Task requirements: In the entries below, find the line with "This screenshot has height=321, width=686." and print exactly every line from there up to and including the line with "Task: Select Edit Points menu entry", with no other lines.

───── Source material ─────

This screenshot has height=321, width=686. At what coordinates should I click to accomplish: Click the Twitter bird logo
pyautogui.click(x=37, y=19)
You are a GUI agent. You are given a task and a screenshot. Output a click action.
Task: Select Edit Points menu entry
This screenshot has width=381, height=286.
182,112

─────
───── Source material ─────

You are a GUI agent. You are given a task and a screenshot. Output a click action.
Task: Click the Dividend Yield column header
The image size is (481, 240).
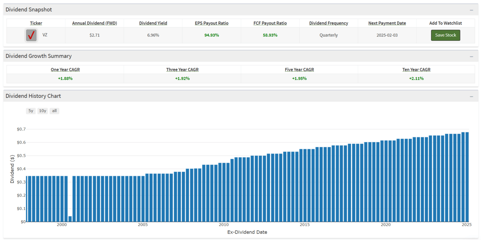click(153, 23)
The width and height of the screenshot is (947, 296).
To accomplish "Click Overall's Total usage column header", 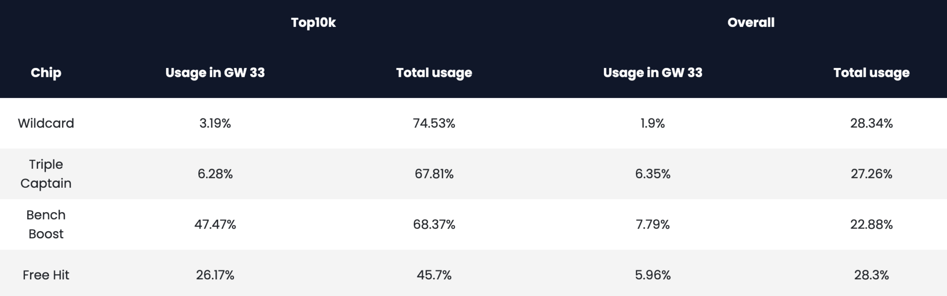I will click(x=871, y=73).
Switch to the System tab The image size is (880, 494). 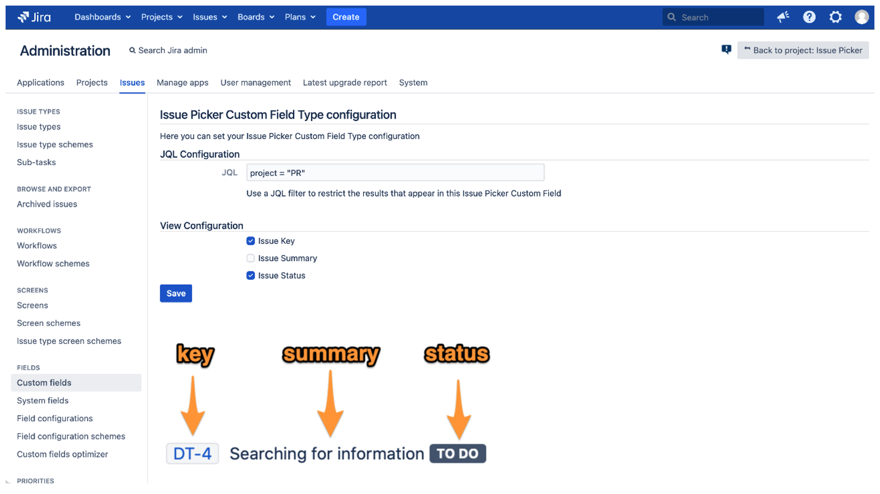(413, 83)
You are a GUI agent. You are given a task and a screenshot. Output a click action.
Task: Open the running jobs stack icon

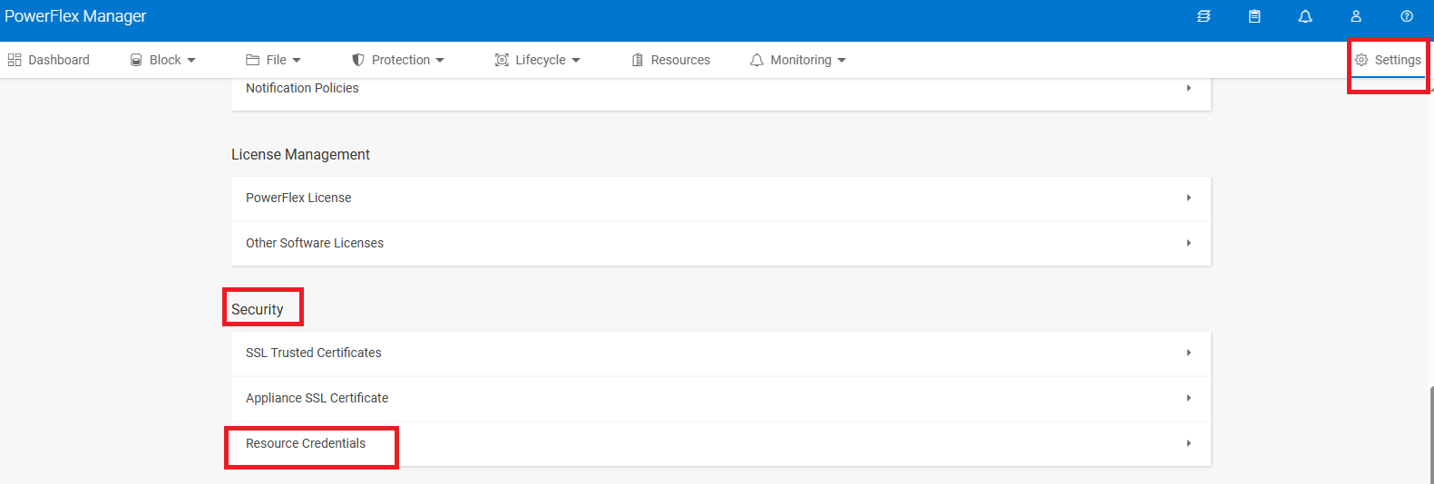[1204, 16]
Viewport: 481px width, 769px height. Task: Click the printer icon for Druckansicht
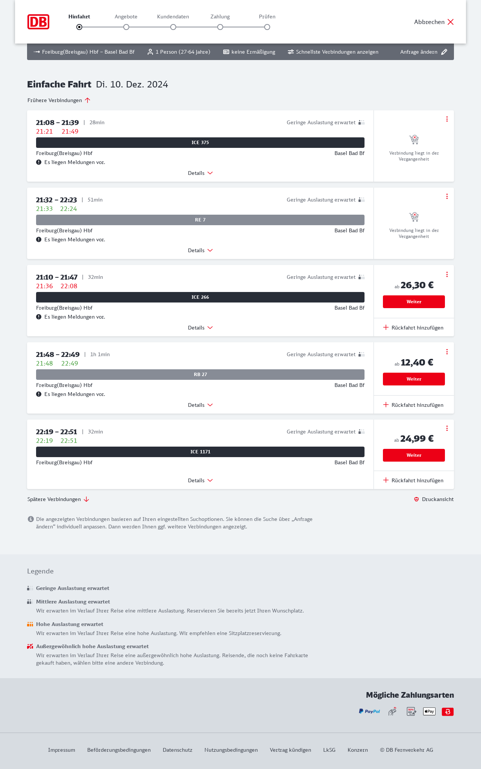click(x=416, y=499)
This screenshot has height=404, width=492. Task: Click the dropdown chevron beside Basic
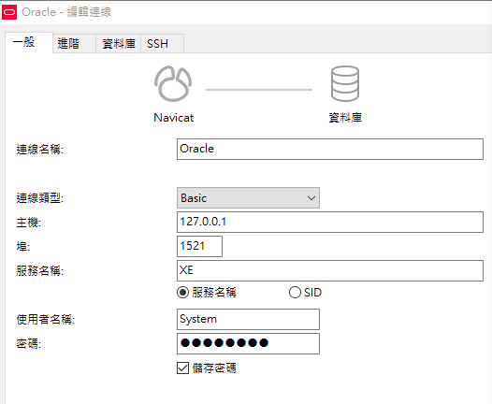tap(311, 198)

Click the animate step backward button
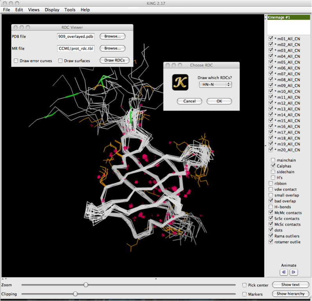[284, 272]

─────

Task result:
This screenshot has height=321, width=686. At what coordinates should I click to accomplish: Click the Twitter bird logo
pyautogui.click(x=37, y=19)
You are a GUI agent. You are given a task and a screenshot. Output a click action.
Task: Select Edit Points menu entry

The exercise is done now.